[start]

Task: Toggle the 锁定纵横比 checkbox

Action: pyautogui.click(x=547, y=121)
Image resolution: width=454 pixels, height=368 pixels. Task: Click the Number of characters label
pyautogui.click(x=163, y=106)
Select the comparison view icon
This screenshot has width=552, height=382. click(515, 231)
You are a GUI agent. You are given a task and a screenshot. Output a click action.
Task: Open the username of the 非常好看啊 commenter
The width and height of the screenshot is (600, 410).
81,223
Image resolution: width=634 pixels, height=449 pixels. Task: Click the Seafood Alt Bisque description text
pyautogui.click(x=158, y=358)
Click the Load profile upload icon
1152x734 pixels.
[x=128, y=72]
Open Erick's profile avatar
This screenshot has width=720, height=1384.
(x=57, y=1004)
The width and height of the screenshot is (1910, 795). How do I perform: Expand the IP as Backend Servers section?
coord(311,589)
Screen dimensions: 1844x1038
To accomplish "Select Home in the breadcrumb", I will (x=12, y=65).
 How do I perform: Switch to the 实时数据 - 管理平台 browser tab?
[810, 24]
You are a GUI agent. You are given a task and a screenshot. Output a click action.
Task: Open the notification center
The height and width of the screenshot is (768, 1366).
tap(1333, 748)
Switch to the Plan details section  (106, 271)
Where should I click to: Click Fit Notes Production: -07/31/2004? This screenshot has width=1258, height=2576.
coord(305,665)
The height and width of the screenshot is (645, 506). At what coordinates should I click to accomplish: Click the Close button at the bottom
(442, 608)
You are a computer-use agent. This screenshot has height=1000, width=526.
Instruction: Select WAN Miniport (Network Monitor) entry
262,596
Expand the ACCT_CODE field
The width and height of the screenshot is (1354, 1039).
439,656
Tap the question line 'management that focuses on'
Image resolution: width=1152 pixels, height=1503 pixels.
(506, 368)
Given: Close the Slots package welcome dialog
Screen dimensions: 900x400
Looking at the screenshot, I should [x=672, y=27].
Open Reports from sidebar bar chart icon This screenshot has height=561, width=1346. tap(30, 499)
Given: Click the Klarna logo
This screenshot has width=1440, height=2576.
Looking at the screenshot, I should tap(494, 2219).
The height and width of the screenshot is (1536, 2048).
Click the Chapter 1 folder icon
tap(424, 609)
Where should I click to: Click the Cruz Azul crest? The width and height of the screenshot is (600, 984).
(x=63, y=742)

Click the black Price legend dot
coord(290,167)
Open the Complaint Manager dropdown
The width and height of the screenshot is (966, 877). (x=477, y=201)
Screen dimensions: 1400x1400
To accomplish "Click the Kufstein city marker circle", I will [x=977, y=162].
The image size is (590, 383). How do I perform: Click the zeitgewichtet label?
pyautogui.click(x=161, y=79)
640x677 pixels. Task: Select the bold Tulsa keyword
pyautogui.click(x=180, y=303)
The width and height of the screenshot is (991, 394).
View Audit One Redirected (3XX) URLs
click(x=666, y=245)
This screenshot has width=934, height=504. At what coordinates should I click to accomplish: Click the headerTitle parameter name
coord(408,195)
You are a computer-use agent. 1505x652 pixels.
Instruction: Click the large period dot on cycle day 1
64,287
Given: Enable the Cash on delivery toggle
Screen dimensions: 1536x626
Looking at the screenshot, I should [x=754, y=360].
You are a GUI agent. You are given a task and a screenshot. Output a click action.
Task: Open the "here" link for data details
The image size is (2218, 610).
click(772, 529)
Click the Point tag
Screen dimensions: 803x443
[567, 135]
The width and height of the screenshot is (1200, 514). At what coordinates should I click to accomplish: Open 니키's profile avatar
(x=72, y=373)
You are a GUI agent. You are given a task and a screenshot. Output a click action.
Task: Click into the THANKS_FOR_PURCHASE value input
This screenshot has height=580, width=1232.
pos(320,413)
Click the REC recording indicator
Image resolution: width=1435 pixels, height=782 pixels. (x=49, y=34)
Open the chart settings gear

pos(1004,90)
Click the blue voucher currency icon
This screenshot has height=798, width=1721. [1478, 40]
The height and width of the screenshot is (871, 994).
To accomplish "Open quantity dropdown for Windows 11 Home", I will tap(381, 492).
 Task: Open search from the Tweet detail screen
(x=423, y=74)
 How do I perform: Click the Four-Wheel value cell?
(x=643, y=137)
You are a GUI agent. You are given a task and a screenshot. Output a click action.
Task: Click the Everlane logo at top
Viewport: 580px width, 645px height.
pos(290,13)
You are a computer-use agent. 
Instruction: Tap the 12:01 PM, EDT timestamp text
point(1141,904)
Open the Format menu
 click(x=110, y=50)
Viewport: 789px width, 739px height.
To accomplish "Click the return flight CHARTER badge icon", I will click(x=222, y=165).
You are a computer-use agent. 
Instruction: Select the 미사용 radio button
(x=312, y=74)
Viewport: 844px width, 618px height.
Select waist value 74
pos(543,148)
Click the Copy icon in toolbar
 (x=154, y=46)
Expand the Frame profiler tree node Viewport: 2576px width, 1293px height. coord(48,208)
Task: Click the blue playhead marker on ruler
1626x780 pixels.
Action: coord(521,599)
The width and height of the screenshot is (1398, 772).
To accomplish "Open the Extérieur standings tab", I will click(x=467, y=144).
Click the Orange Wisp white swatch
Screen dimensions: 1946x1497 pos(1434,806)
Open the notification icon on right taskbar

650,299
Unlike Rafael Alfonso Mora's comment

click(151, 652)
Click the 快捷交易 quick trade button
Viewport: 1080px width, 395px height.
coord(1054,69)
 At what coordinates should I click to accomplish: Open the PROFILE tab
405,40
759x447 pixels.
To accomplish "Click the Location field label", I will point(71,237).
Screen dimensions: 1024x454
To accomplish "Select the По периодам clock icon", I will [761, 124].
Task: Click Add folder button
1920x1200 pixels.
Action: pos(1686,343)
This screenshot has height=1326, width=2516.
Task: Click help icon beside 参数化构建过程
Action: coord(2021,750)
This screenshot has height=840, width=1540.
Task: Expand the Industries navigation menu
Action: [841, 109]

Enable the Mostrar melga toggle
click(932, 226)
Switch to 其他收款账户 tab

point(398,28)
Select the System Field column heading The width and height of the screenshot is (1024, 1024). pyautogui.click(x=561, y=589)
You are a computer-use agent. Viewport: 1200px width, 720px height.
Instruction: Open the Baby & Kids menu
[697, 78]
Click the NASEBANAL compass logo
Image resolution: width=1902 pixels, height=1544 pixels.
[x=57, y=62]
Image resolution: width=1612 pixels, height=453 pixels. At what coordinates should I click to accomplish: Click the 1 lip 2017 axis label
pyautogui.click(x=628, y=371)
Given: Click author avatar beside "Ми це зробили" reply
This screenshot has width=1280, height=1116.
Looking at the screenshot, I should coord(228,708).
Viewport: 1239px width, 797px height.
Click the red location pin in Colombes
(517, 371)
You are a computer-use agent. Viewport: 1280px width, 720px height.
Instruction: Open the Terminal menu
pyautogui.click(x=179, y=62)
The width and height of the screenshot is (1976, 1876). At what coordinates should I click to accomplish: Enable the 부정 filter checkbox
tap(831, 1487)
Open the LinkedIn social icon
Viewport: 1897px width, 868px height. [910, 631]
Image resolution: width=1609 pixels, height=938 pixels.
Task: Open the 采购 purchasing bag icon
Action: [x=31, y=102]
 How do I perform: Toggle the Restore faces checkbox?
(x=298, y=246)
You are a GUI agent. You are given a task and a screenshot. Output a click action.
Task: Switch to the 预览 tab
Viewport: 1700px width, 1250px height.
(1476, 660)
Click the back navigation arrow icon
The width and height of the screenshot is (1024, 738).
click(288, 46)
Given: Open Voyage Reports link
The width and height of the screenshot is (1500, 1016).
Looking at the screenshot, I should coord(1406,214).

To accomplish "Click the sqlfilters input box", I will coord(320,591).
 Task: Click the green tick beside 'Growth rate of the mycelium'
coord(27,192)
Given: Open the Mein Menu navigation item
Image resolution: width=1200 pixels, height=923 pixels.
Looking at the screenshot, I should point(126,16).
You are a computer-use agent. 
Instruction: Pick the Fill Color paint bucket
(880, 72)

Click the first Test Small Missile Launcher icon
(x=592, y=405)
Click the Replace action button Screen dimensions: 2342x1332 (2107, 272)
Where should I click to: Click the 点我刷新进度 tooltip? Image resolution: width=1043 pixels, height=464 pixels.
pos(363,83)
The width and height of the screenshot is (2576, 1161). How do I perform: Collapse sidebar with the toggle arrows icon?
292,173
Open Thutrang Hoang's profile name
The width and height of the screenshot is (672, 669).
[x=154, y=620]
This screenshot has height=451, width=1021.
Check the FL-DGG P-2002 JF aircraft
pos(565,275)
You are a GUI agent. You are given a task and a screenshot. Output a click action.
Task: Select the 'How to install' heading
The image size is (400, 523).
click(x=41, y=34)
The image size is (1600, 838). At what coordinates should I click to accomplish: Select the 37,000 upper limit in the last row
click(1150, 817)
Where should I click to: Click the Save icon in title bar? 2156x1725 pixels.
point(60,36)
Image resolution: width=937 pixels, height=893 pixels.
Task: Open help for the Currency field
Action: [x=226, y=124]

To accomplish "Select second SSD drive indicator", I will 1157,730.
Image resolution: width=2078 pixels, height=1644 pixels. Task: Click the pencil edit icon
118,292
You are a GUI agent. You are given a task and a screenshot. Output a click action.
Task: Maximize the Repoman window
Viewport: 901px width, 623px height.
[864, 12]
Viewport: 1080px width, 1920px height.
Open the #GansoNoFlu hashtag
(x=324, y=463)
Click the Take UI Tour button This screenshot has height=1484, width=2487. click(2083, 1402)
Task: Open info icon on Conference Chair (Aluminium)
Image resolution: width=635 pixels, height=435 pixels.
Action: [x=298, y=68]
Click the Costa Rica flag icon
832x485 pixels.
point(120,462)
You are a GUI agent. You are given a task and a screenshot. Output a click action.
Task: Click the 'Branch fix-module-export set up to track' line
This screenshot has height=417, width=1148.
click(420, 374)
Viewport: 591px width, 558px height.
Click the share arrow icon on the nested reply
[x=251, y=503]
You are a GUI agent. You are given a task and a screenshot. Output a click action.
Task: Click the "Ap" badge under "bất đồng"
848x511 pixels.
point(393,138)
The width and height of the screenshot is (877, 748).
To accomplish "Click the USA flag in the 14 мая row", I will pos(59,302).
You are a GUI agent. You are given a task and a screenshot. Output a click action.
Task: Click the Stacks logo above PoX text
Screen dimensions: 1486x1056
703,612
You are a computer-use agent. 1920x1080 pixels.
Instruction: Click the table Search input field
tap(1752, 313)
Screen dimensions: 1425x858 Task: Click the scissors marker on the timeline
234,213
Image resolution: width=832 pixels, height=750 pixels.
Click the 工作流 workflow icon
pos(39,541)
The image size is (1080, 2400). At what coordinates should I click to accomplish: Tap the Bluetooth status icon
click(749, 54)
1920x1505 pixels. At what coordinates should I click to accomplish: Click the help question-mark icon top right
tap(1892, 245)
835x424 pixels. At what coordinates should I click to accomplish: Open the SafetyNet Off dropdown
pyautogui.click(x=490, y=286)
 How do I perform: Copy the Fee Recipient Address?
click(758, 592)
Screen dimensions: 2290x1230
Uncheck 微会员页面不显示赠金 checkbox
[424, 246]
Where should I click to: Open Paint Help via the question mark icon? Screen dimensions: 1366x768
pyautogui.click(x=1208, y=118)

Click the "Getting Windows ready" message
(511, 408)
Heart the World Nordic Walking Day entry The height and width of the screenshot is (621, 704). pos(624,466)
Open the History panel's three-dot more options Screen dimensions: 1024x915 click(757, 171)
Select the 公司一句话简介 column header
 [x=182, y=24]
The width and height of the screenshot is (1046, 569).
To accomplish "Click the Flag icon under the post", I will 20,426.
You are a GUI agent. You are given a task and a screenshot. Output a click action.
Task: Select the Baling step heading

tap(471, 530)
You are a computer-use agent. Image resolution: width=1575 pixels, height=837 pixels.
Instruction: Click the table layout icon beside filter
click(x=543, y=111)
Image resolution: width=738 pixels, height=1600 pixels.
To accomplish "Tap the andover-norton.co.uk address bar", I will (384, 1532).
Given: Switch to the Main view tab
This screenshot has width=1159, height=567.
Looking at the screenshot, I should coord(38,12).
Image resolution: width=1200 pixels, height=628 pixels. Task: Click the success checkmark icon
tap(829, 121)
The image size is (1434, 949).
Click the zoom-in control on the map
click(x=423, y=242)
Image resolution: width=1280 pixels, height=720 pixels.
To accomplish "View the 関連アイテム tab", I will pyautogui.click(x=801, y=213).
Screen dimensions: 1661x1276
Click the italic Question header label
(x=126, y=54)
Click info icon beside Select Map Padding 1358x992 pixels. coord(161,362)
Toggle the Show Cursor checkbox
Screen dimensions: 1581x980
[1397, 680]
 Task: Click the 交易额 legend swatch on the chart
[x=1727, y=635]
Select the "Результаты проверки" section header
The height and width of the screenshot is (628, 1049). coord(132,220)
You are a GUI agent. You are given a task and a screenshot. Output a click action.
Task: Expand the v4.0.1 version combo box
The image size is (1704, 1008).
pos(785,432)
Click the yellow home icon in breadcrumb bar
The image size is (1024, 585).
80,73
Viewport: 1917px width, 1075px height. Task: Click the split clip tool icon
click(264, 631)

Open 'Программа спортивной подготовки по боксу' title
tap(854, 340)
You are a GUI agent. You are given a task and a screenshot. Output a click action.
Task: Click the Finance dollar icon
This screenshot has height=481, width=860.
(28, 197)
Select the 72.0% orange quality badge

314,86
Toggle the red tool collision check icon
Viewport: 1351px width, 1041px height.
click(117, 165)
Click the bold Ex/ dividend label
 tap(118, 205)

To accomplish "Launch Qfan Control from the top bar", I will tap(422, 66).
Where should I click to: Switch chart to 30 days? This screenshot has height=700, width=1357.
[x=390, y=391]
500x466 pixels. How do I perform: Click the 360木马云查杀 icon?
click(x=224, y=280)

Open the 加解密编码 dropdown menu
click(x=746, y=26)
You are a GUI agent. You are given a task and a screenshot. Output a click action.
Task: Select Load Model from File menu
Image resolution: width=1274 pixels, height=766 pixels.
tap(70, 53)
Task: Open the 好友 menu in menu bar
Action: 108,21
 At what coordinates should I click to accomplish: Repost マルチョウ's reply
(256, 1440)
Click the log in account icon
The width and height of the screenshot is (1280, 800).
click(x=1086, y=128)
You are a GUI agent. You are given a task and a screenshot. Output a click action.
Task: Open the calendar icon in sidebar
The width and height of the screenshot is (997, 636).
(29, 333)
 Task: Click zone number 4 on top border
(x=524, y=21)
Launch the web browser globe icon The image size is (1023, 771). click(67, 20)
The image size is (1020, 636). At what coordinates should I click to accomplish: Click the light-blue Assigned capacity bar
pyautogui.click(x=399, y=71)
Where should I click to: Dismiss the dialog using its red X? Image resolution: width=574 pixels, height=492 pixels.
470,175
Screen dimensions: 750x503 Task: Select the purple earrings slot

[end]

## What the task asks
Reproduce the material above without any changes, starting at its first line and ending with the line that contains "coord(305,665)", with both of those lines included.

## Answer to the task
Task: Toggle the 锁定纵横比 checkbox

Action: pyautogui.click(x=547, y=121)
Image resolution: width=454 pixels, height=368 pixels. Task: Click the Number of characters label
pyautogui.click(x=163, y=106)
Select the comparison view icon
This screenshot has width=552, height=382. click(515, 231)
You are a GUI agent. You are given a task and a screenshot. Output a click action.
Task: Open the username of the 非常好看啊 commenter
The width and height of the screenshot is (600, 410).
81,223
Image resolution: width=634 pixels, height=449 pixels. Task: Click the Seafood Alt Bisque description text
pyautogui.click(x=158, y=358)
Click the Load profile upload icon
1152x734 pixels.
[x=128, y=72]
Open Erick's profile avatar
This screenshot has width=720, height=1384.
(x=57, y=1004)
The width and height of the screenshot is (1910, 795). How do I perform: Expand the IP as Backend Servers section?
coord(311,589)
Screen dimensions: 1844x1038
To accomplish "Select Home in the breadcrumb", I will (x=12, y=65).
 How do I perform: Switch to the 实时数据 - 管理平台 browser tab?
[810, 24]
You are a GUI agent. You are given a task and a screenshot. Output a click action.
Task: Open the notification center
The height and width of the screenshot is (768, 1366).
tap(1333, 748)
Switch to the Plan details section  (106, 271)
Where should I click to: Click Fit Notes Production: -07/31/2004? This screenshot has width=1258, height=2576.
coord(305,665)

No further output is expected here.